## Excerpt
● ● ● ●
Fujiwara no Ieyoshi (藤原家良; 1192–1264), also known as Kinugasa Ieyoshi (衣笠家良), was a waka poet and court noble active in the early to mid Kamakura period. He was the second son of the major counselor Awataguchi Tadayoshi and reached the rank of Senior Second Rank and the office of Naidaijin (Inner Minister), by which title he was known as Kinugasa Naidaijin. He is counted among the New Thirty-Six Immortals of Poetry (新三十六歌仙, Shinsanjūrokkasen).

== Life ==
Ieyoshi was born in 1192. His father Tadayoshi had little political skill but was an accomplished poet, with 69 of his poems included in imperial anthologies. Ieyoshi's paternal grandmother was a daughter of Fujiwara no Akisuke, the noted poet included in the Ogura Hyakunin Isshu. His maternal grandfather, Fujiwara no Sadayoshi, was politically capable and rose to the unusual position of provisional major counselor within the Michitsuna line; both his poetic gift and political standing are thought to have passed to Ieyoshi through these two family lines.
● ● ● ●
## Parts of the exercise
1. Answer these questions using the text on Fujiwara no Ieyoshi.
(a) Whose second son was Ieyoshi?
(b) How many of his father's poems were included in imperial anthologies?
(c) Who was Ieyoshi's maternal grandfather?
2. Transcribe the text on Fujiwara no Ieyoshi word for word, starting with "Fujiwara no Ieyoshi" and going on through "Poetry (新三十六歌仙, Shinsanjūrokkasen).".
3. Write the next part of the text on Fujiwara no Ieyoshi, picking up after its last sentence.
The records have nothing to do with the text on Fujiwara no Ieyoshi.

## Records supplied
● ● ● ●
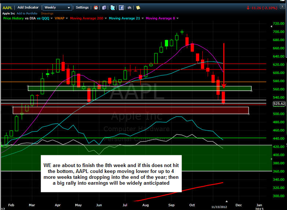The height and width of the screenshot is (210, 287).
Task: Click Add Indicator in the toolbar
Action: point(28,7)
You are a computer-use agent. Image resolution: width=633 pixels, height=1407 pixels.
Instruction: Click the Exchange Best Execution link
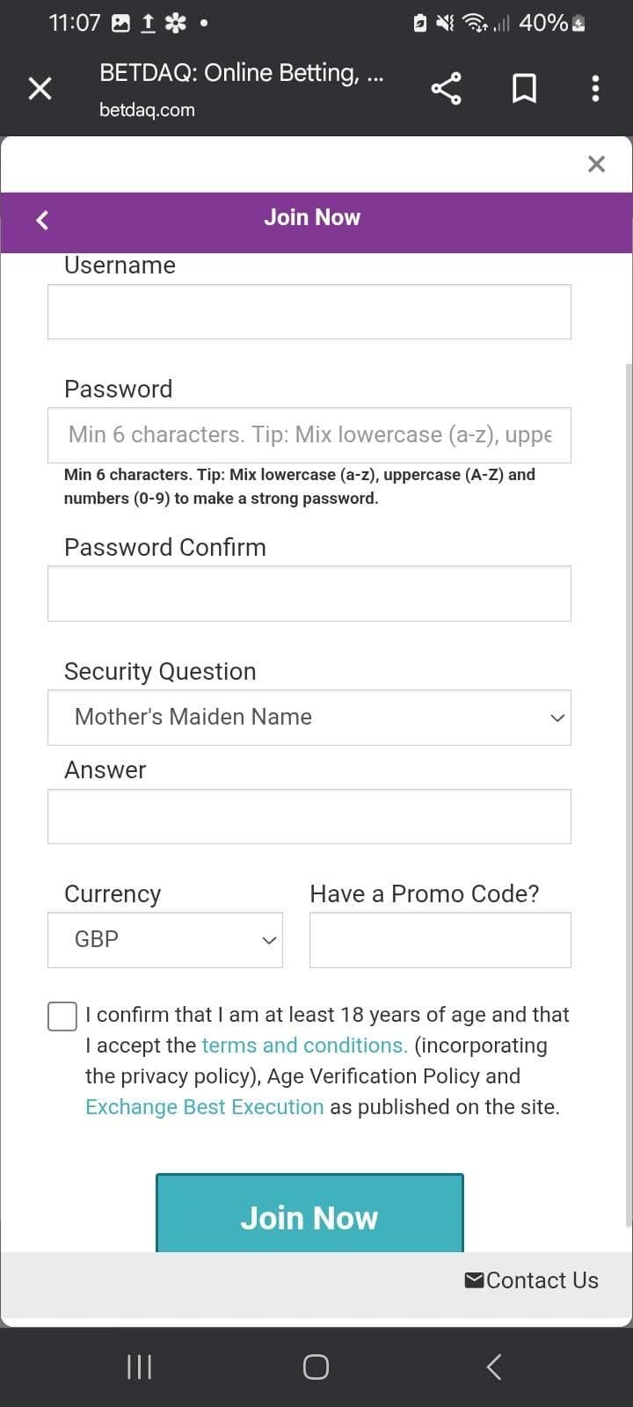(204, 1106)
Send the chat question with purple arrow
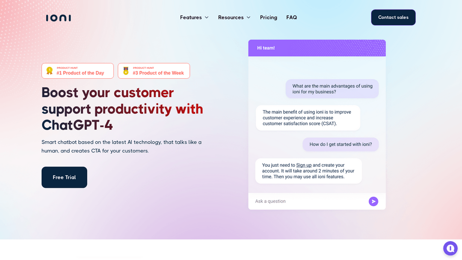 [373, 201]
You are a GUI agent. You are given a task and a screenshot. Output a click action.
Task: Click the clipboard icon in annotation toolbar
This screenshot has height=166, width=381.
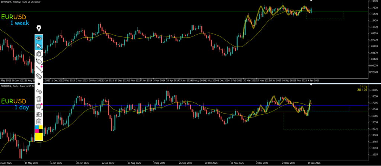pos(39,122)
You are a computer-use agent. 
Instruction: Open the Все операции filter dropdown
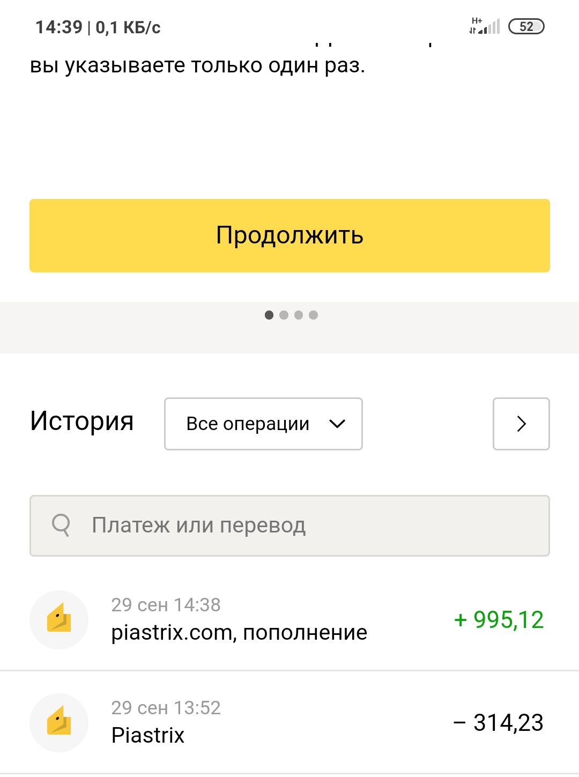[x=263, y=424]
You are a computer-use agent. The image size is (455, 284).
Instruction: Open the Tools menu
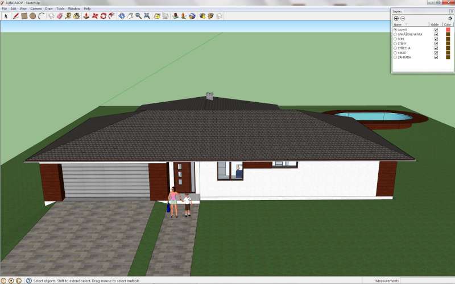60,9
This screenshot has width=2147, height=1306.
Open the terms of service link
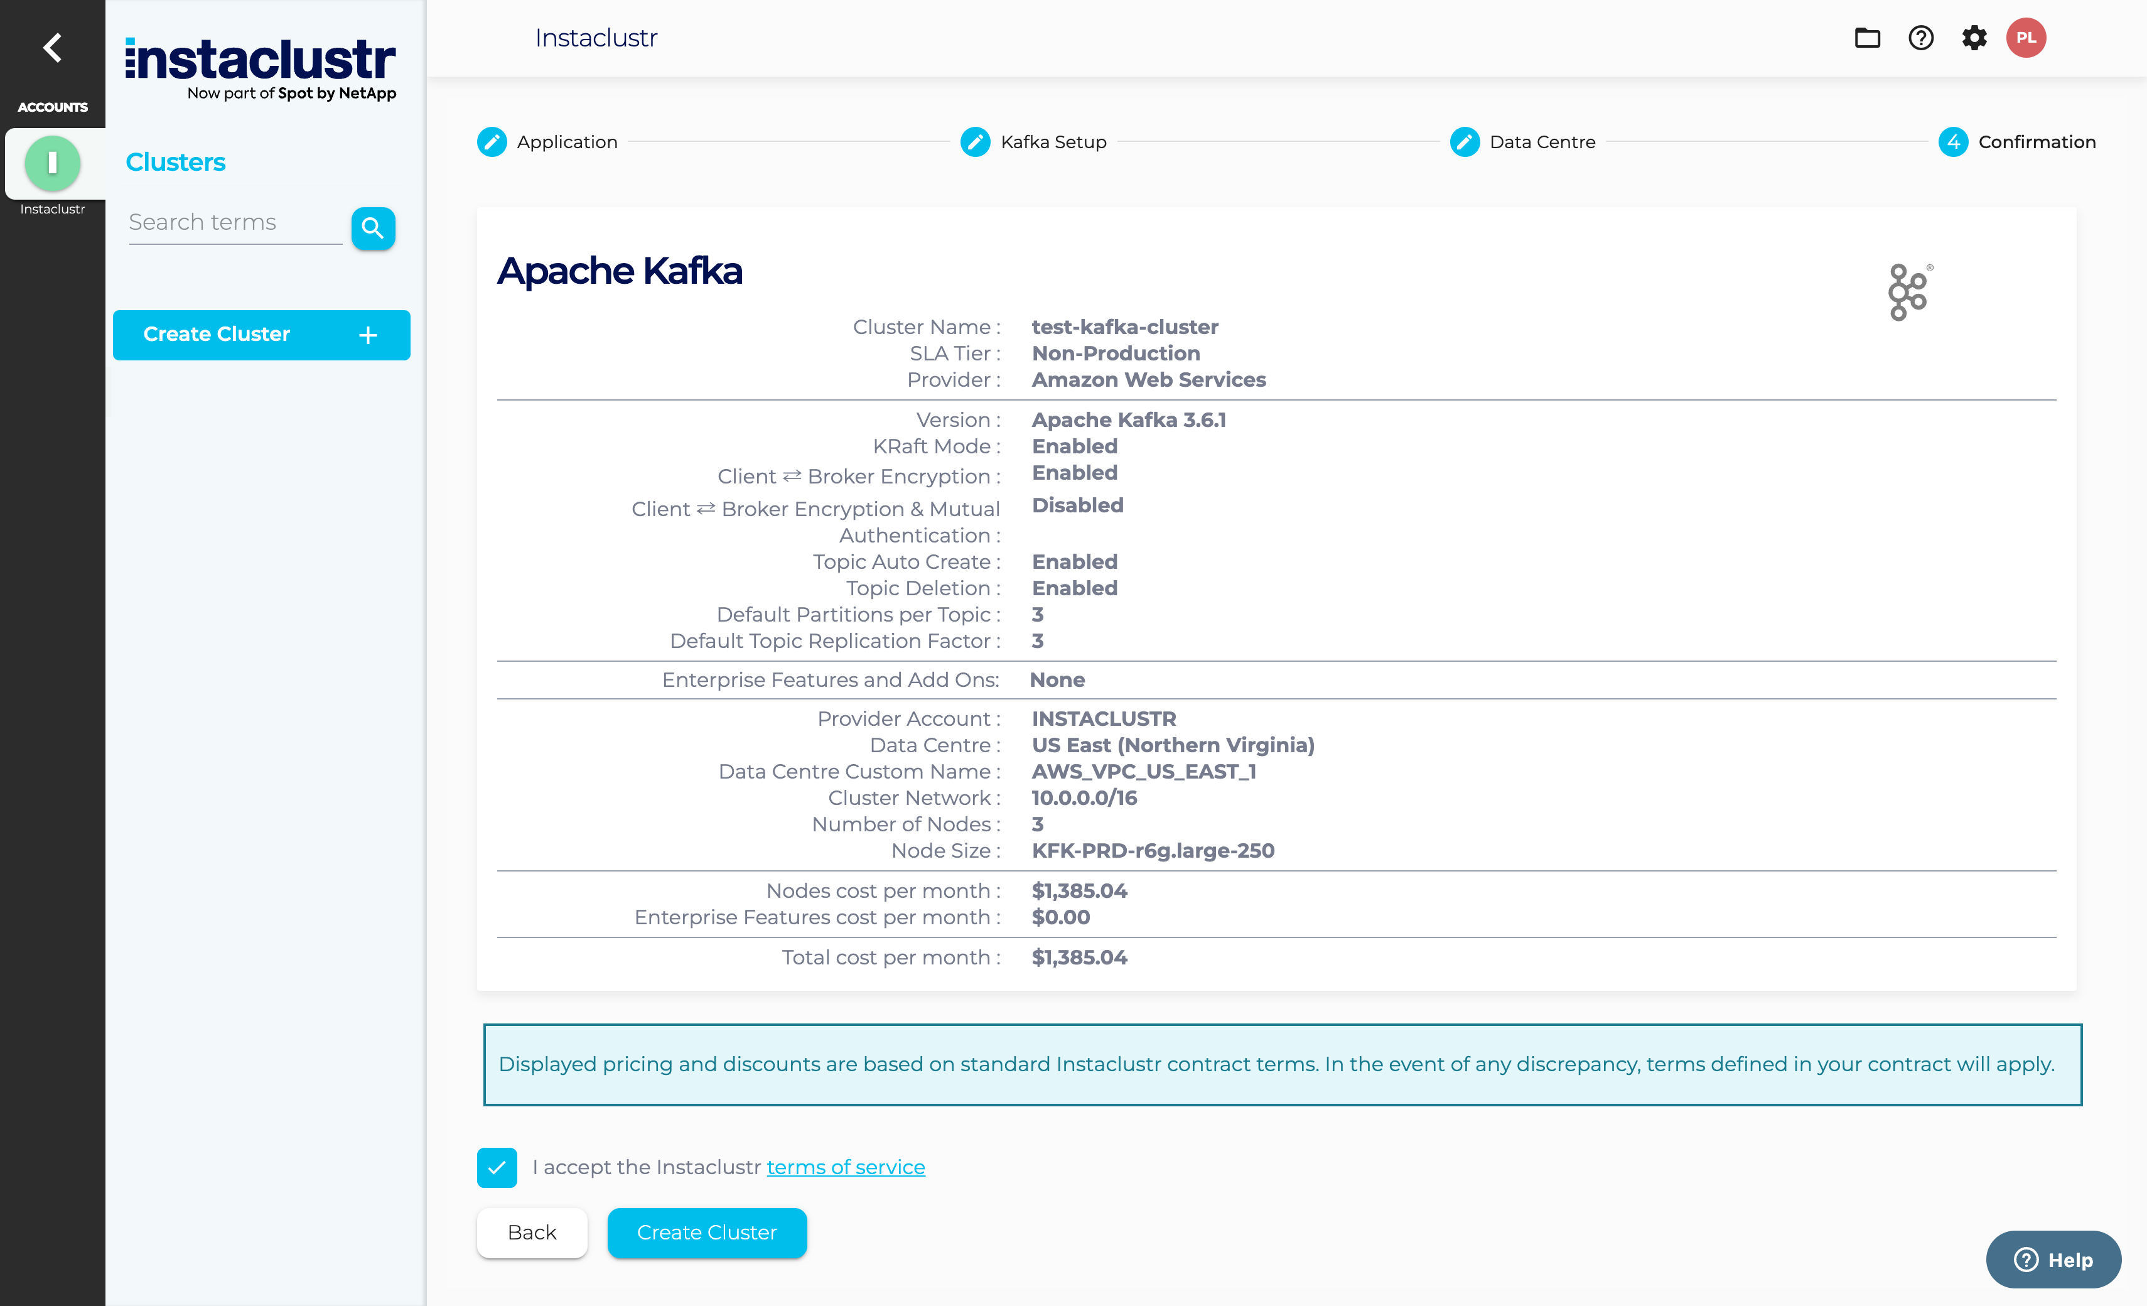tap(845, 1167)
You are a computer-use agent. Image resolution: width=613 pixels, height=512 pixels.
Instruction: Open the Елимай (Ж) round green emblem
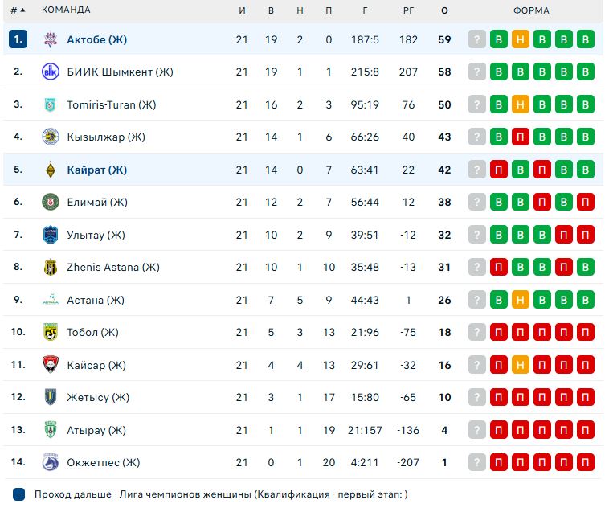click(x=51, y=202)
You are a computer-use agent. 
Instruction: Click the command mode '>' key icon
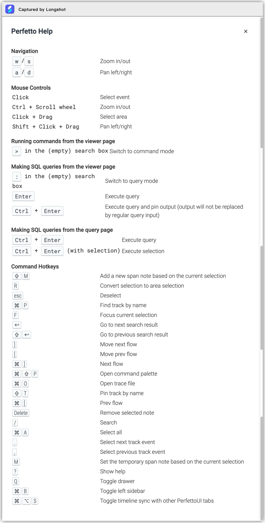pos(16,151)
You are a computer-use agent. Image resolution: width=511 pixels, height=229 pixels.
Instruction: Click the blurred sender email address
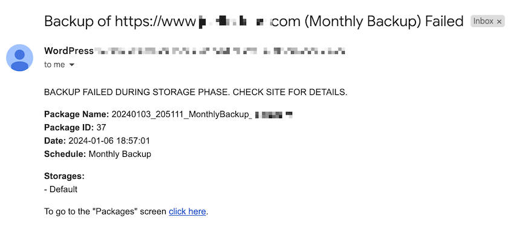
● ● ● ●
## Responses by task
1.
(a) Awataguchi Tadayoshi, the major counselor
(b) 69
(c) Fujiwara no Sadayoshi

2.
Fujiwara no Ieyoshi (藤原家良; 1192–1264), also known as Kinugasa Ieyoshi (衣笠家良), was a waka poet and court noble active in the early to mid Kamakura period. He was the second son of the major counselor Awataguchi Tadayoshi and reached the rank of Senior Second Rank and the office of Naidaijin (Inner Minister), by which title he was known as Kinugasa Naidaijin. He is counted among the New Thirty-Six Immortals of Poetry (新三十六歌仙, Shinsanjūrokkasen).

3.
In 1200, Ieyoshi's coming-of-age ceremony was conducted by the Minister of the Right, Konoe Iezane, and he was granted the rank of Junior Fifth, Lower. He was made a chamberlain in 1201 and raised to Junior Fifth, Upper in 1202, when he was also permitted to wear forbidden court colors. He was frequently criticized by Fujiwara no Teika for behaving improperly at court; since Teika had likewise described Tadayoshi as being of an "unrefined nature," Ieyoshi's poor manners are thought to have been inherited from his father.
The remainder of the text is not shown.